NameError: name 're' is not defined

### 1. Parallel Word Counting
The following functions define the parallel processing logic. `worker_word_counter` is the function that runs on each CPU core, processing a specific batch of text.


In [None]:
def worker_word_counter(job_tuple):
    """
    Worker function for multiprocessing.
    Counts words in a batch of texts and passes the 'is_last_batch' flag through.
    
    Args:
        job_tuple (tuple): (list_of_texts, is_last_batch_boolean)
        
    Returns:
        tuple: (Counter object with word counts, is_last_batch_boolean)
    """
    # 1. Unpack the job
    texts, is_last_batch_flag = job_tuple
    
    batch_counter = Counter()
    
    for text in texts:
        text_counter = Counter()
        if isinstance(text, str):
            # Use the GLOBAL regex to find all words in the text
            # Convert to lowercase to ensure case-insensitive counting
            words = word_counter_regex.findall(text.lower())
            text_counter.update(words)
        batch_counter.update(text_counter)
        
    # 2. Return the result AND the flag so the main process knows when a file is finished
    return (batch_counter, is_last_batch_flag)

In [None]:
def get_file_list(directory_path, file_extension="csv"):
    """
    Retrieves a list of all files with a specific extension in a directory.
    Exits the script if no files are found.
    """
    
    file_pattern = os.path.join(directory_path, "*." + file_extension) # e.g., './Data/*.csv'

    print(f"Finding all files matching: {file_pattern}")
    all_files = glob.glob(file_pattern)
    print(f"Found {len(all_files)} files to process.")

    if not all_files:
        print(f"Error: No files found. Check your DATA_DIR_PATH ({directory_path}) and file extension ({file_extension}).")
        exit() # Exit the script if no files are found
    
    return all_files, len(all_files)

■ EXERCISE SET
[1] Write out the part of the notebook excerpt between "text_counter.update(words)" and "in a directory.", inclusive.
[2] Answer these questions from the notebook excerpt:
(a) What two items does `worker_word_counter` return?
(b) Why does the code convert text to lowercase before finding words?
(c) What does `get_file_list` do if no files are found?
[3] Summarize the notebook excerpt in two sentences.

■ DATASET EXCERPT
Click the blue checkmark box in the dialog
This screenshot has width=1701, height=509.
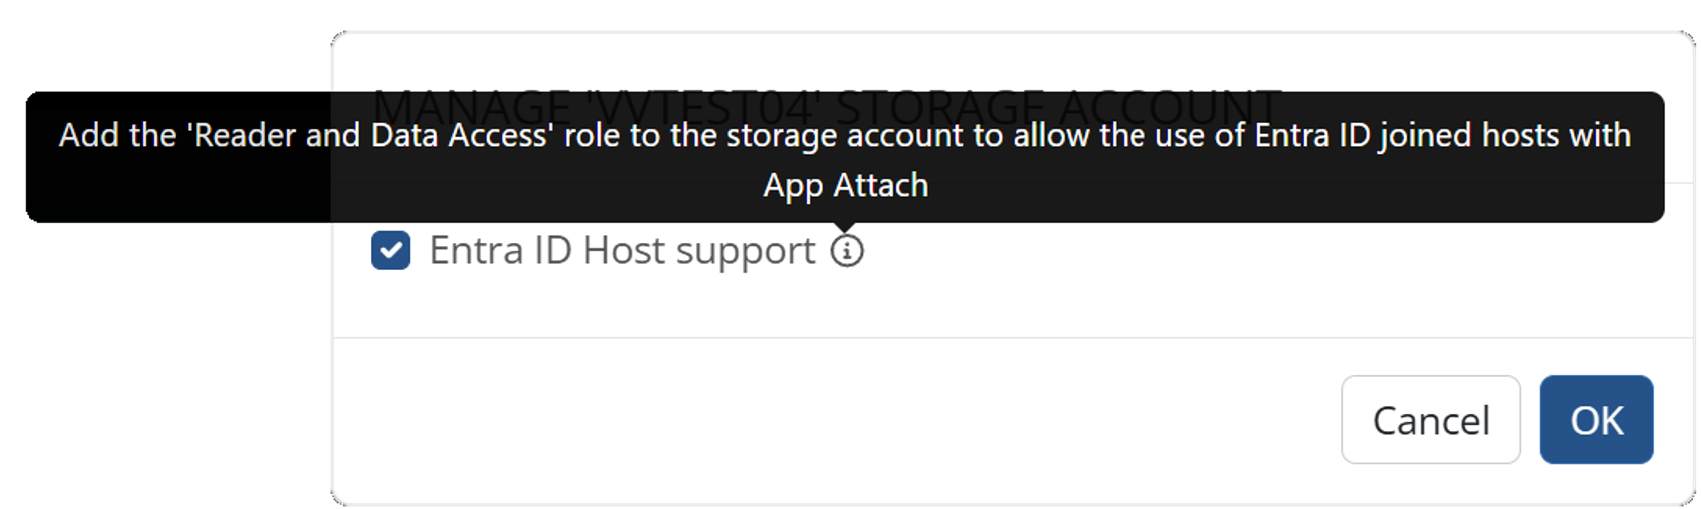(x=390, y=250)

■ RESULTS OF THE EXERCISE
[1]
text_counter.update(words)
        batch_counter.update(text_counter)
        
    # 2. Return the result AND the flag so the main process knows when a file is finished
    return (batch_counter, is_last_batch_flag)

In [None]:
def get_file_list(directory_path, file_extension="csv"):
    """
    Retrieves a list of all files with a specific extension in a directory.

[2]
(a) A Counter object with the word counts and the is_last_batch flag.
(b) To make the counting case-insensitive.
(c) It prints an error message and exits the script.

[3] The `worker_word_counter` function runs on each CPU core, using a global regex to count the lowercase words in a batch of texts. It returns those counts with a flag that marks the last batch of a file, while `get_file_list` finds the files with a given extension in a directory, reports how many there are, and exits the script if there are none.